В конце концов мы добились от него правдивого ответа – или ответа, который он счел возможным нам дать. Он заявил, что работал над данными с линз, когда камера вдруг наполнилась криками. Потрясенный, он вскочил и увидел – право, мне его жаль – меня, Ричарда Кобурна, в рваной одежде, обросшего бородой и выкрикивающего раз за разом: «Планка!» После чего я, по его словам, внезапно исчез.

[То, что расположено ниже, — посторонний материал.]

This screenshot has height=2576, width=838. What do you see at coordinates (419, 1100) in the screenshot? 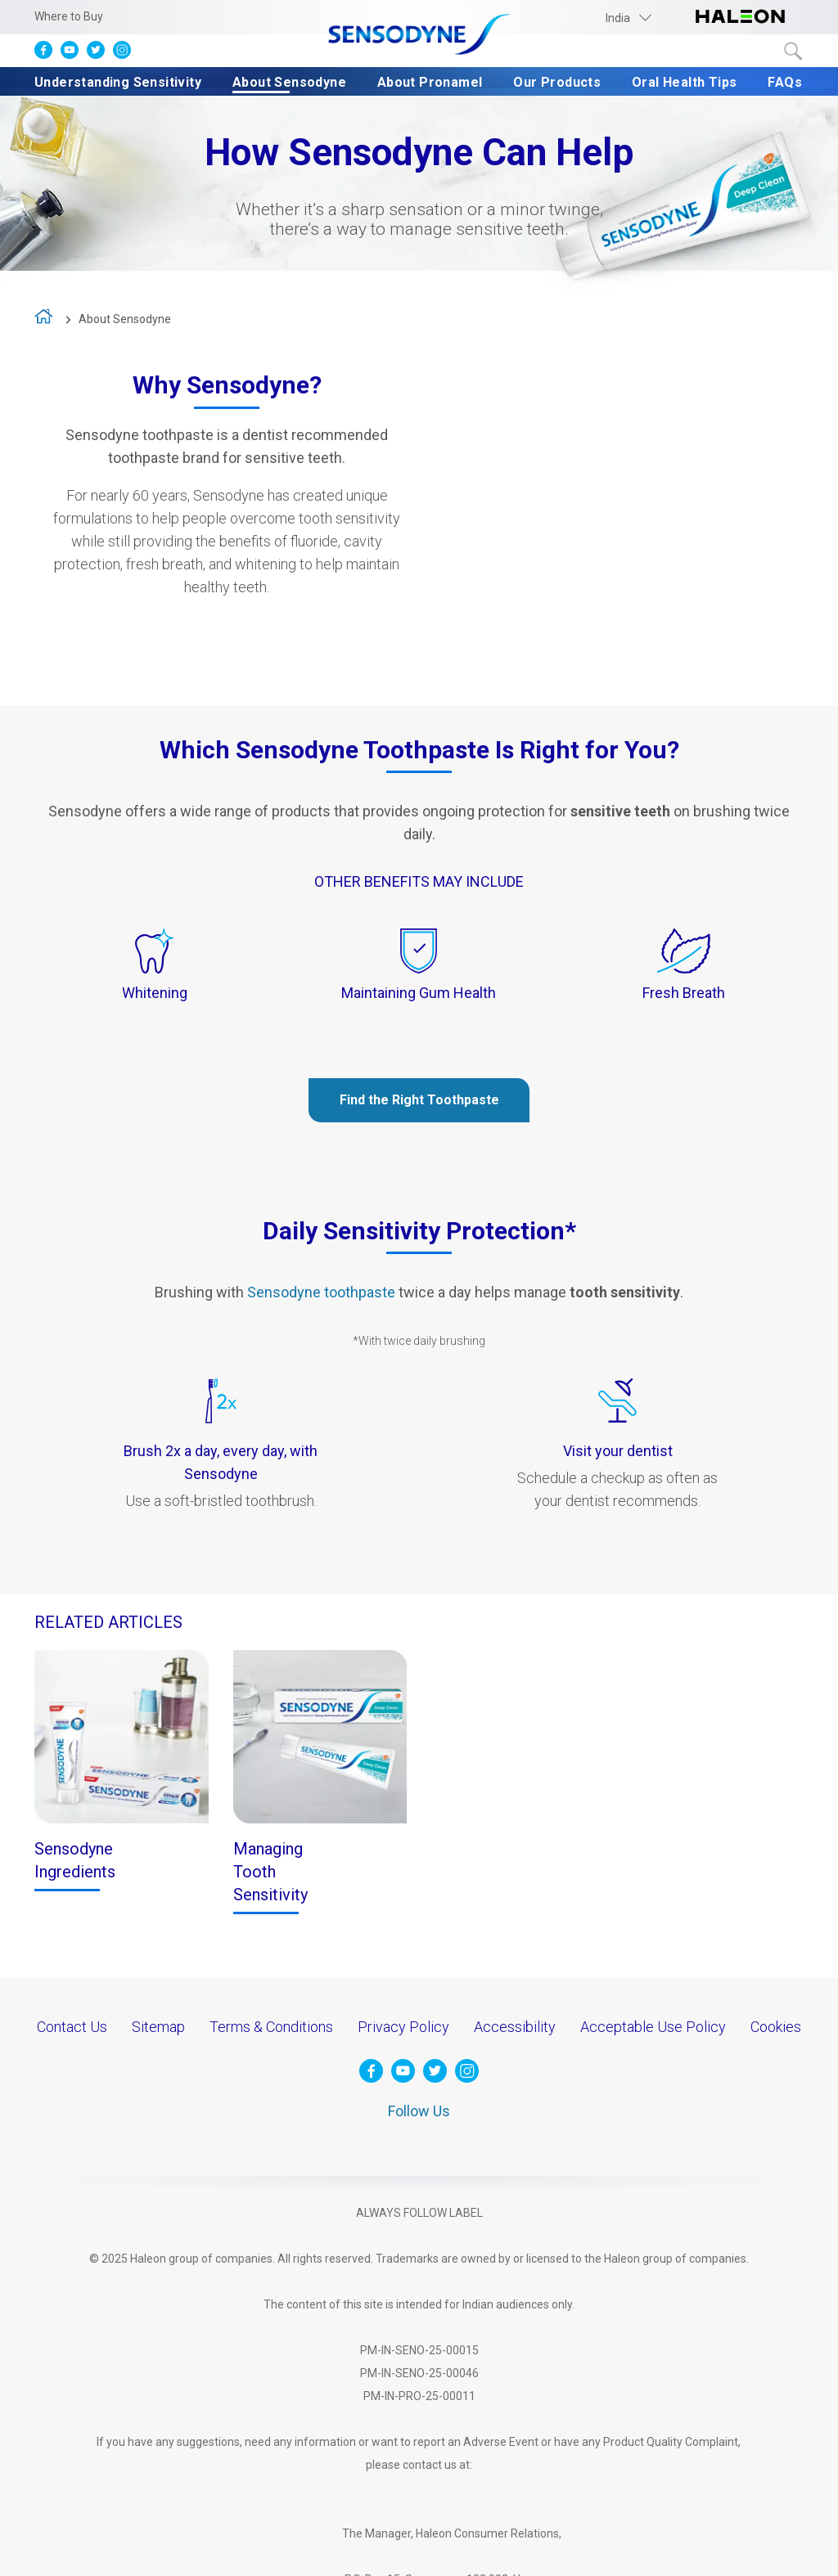
I see `Find the Right Toothpaste [Our Products-Find the Right Toothpaste]` at bounding box center [419, 1100].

Но это несравнимо с последующим его поступком, который, прими я его всерьез, по-настоящему рассердил бы меня. Потому что он, по-видимому, прятался
____________________
____________________
____________________
____________________
____________________
____________________
Грустно видеть, что наша работа так сказалась на рассудке д-ра Бинтли. Я подал прошение о его переводе и, как ни огорчительно это для меня, не жалею о своем решении. Удалив его с участка работ (быть может, только на время, поскольку он ценный сотрудник), мы, возможно, спасем его душевное здоровье.
Между тем д-р Альварес остается самой доверенной и ценной из моих коллег. Мне известно, что в прошлом у нее возникали затруднения (она немножко переоценивает подробности и зачастую не видит леса за деревьями), но это в прошлом, а в последние месяцы она как нельзя более увлечена нашими исследованиями. Говорю об этом, сознавая, что, поскольку д-р Альварес непосредственно участвовала в происшедшем, подозрения падают главным образом на нее. Однако ее присутствие было настолько случайным (полагаю, вы видели отснятую пленку), что я не допускаю мысли о ее преднамеренном участии в произошедшем.
____________________
____________________
____________________
Факты просты.
Вечером в понедельник доктор Альварес проводила последнюю проверку аппарата с линзами. Это стандартная процедура, после чего мы всегда запираем камеру.
Примерно на четвертой минуте проверки она принялась отключать записывающую аппаратуру.
Вскоре после этого произошел энергетический всплеск в питании линз. Об этом нам известно из данных системы мониторинга питания. Я настаивал на ее установке (и теперь все признали, что это было разумно). Всплеск длился чуть более сорока секунд.
На третьей секунде этого всплеска пластины линз развернулись на целых двадцать три градуса по часовой стрелке. Затем они остановились.
Всплеск после этого продержался еще девять секунд.
Собственно, это все, что нам известно, хоть и не много. Люди болтают о полученных данных, и, хотя запись намекает на возможность устойчивой ссадины,
____________________
____________________
____________________
Очевидно, им нельзя доверять, поскольку данные получены в момент сбоя (на мой взгляд, маловероятно) или саботажа оборудования (что мне представляется гораздо более вероятным).